Just few stray ideas...
-Would it be possible that France replaces UK as a destination for most of supplies and aid? AFAIK by the early war it was France mostly who shopped in the US. Also with two LL recipients like that (IOW gutted france in Africa and Britain on its isle) less would be available for LL to USSR.
-Might having still two European powers fighting Hitler speed up or slow down the US war plans?
-There would be very few Czechoslovakians in RAF and British army, as large majority of them was in France before the collapse. Same goes for Middle East. (OK, irrelevant in the big scheme ;))


-That would have indeed changed a few things if all the support UK actually benefited from the US would have been share with France. However, most of the ex-french equipments that was given to UK never really saw action or just a little, such as 75 mm guns. The exception being A20's turned into nightfighters and P-40's used by Aussies in Palestine (which would have anyway been allocated to the Med, but with French pilots). AFAIK, the ground equipment was kept in reserve in the case of an invasion of England. Which would have been impossible in the case of a second front in the Med.

Also, all the stuff shipped to France was not LL, it was paid before expedition, built in factories financed by France. The gold of the Banque de France evacuated to Dakar would have been enough to last 2 more years (IIRC 300 tons of gold).
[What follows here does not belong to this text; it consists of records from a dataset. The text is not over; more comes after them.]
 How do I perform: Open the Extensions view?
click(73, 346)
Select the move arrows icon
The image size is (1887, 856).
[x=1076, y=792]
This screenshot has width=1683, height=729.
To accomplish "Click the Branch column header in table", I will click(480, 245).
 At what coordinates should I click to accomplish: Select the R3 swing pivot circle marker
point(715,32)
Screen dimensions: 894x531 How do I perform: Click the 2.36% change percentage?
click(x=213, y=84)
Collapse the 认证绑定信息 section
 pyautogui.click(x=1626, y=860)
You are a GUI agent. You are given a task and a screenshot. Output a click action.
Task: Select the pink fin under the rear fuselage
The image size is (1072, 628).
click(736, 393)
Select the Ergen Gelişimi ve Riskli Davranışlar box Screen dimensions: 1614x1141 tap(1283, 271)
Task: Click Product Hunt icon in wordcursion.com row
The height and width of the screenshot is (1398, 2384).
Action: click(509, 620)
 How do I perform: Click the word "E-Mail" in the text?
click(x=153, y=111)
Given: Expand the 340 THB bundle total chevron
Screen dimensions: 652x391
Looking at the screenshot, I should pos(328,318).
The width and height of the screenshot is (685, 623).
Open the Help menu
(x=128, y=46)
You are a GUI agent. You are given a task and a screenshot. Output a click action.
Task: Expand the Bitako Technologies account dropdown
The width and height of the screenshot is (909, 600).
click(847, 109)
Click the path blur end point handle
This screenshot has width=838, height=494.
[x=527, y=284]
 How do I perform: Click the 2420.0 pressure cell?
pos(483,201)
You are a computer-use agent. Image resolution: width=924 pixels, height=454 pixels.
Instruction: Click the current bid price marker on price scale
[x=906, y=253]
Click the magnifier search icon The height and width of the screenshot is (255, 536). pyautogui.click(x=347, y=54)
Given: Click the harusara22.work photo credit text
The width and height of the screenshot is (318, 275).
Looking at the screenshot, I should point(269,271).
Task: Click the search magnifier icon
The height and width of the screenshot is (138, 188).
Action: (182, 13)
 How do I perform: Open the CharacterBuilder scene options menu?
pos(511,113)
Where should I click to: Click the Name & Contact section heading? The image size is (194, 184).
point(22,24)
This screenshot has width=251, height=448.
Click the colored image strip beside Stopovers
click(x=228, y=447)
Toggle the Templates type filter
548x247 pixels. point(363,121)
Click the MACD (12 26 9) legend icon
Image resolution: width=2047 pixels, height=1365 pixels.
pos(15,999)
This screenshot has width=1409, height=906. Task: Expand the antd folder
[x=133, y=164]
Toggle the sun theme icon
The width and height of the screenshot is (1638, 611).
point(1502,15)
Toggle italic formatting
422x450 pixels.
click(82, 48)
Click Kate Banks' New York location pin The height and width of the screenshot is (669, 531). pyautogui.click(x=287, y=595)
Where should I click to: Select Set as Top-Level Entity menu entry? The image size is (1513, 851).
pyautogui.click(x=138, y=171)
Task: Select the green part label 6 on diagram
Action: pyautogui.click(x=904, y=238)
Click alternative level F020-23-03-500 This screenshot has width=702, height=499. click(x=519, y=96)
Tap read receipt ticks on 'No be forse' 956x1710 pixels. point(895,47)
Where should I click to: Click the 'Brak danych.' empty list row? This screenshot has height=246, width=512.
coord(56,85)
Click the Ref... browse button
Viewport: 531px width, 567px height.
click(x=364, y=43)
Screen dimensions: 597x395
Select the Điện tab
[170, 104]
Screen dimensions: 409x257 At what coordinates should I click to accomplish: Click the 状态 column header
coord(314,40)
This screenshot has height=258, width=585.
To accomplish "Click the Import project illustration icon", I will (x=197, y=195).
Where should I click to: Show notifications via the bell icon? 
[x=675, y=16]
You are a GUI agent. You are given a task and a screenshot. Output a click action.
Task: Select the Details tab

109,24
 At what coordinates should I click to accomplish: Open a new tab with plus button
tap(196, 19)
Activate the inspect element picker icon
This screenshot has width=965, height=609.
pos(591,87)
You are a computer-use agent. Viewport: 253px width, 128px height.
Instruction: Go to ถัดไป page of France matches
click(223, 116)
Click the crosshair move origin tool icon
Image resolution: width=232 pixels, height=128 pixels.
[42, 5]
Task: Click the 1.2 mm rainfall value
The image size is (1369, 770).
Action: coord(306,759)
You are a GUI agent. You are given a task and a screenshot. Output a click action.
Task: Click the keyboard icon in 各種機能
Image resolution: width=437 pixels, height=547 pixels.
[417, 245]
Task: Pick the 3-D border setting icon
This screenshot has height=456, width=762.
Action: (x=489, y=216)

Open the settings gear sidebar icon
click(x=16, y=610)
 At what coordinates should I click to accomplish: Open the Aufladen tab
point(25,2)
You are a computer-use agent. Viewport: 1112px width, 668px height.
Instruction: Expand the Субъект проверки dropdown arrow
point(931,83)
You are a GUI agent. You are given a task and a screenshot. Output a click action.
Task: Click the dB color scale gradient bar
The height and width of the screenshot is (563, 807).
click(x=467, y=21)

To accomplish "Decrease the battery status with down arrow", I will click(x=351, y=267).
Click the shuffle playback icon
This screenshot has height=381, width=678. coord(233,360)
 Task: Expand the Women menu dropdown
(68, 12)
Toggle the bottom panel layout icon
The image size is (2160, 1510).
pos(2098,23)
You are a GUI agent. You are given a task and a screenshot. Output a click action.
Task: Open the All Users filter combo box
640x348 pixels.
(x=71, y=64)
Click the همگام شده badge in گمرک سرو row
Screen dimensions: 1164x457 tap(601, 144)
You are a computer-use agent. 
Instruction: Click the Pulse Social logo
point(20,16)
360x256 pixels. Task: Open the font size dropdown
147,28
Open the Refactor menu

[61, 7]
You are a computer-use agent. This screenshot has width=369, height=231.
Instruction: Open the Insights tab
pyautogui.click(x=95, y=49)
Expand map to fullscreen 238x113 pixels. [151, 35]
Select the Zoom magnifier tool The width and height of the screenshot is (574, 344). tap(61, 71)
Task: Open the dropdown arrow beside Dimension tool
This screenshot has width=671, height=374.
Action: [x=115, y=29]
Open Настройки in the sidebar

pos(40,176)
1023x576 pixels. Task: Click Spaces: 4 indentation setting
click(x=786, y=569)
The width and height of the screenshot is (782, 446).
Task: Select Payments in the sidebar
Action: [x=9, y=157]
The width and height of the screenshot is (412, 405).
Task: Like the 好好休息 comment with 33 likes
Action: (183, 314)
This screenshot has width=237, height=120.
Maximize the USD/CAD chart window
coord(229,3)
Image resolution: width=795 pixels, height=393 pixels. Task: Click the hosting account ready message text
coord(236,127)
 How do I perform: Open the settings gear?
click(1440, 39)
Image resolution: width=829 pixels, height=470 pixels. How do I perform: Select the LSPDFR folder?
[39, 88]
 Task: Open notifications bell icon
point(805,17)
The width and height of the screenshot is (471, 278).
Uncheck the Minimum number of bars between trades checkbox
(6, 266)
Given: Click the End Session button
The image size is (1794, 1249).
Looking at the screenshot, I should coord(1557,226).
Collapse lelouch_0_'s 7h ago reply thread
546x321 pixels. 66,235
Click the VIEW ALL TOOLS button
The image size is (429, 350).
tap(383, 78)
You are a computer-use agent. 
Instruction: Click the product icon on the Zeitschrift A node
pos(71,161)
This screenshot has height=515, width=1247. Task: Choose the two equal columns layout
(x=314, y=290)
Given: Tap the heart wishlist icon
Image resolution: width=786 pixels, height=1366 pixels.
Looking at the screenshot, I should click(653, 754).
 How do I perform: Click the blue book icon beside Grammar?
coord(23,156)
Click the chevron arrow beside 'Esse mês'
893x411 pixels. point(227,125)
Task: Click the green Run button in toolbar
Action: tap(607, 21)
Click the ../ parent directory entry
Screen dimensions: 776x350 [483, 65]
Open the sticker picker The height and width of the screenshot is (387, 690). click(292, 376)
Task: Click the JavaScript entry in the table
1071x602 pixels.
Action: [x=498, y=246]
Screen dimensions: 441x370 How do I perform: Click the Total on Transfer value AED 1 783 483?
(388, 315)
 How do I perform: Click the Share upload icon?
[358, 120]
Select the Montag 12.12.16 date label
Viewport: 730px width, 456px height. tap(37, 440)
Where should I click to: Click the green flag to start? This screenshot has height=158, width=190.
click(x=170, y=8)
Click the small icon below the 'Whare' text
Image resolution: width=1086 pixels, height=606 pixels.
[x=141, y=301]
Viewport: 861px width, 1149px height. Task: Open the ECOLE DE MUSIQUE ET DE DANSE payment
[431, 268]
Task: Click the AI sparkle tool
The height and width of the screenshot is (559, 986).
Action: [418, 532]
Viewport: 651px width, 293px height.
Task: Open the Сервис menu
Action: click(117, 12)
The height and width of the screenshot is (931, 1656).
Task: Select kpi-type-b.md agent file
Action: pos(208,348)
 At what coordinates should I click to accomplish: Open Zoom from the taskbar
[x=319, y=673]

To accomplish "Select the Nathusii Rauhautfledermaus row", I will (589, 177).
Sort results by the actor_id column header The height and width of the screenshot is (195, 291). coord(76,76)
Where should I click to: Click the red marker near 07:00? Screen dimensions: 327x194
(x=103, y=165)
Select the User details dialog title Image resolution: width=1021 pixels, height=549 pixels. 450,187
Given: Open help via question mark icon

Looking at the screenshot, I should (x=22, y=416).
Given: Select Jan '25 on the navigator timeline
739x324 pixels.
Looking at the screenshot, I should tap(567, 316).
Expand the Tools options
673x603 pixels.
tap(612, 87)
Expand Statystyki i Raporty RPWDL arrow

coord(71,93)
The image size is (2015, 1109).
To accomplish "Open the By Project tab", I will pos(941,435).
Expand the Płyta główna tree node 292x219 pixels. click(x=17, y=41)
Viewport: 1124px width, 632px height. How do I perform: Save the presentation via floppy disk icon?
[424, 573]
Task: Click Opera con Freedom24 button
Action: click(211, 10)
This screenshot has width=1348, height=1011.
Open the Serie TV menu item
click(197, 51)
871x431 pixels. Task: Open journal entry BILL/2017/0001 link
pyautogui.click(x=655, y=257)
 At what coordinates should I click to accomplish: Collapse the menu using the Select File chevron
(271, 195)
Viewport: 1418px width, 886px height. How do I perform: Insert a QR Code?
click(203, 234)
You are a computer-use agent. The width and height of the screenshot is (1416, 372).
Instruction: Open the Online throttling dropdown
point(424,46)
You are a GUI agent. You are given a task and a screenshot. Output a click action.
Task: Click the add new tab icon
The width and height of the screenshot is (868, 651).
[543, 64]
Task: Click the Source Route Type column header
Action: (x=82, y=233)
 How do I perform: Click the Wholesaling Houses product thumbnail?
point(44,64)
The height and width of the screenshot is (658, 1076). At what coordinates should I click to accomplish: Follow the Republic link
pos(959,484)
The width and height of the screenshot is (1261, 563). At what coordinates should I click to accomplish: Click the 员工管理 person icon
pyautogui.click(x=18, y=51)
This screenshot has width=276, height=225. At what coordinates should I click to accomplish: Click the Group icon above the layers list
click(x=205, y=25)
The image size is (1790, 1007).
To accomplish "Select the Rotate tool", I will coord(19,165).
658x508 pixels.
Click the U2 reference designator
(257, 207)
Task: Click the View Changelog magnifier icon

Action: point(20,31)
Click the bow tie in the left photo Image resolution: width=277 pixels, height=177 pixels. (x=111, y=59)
Also keep in mind that a loss of Libya by the end of 1940 would have had an impact on Hitler's plans against USSR; just like Churchill, the French were in favor of actions in the Balkans.

-It wouldn't have changed much for the US in regard to their material preparation. If the US had joined the war in 1942 as they really did, that would have again pushed in favor of an intervention in the Balkans.

-Indeed. The Czech (pilots especially) would have prolly remained with the Armée de l'Air. Same for the Polish brigade in Syria. However, most of the Poles would still have joined Britain, as they followed the BEF being evacuated from France.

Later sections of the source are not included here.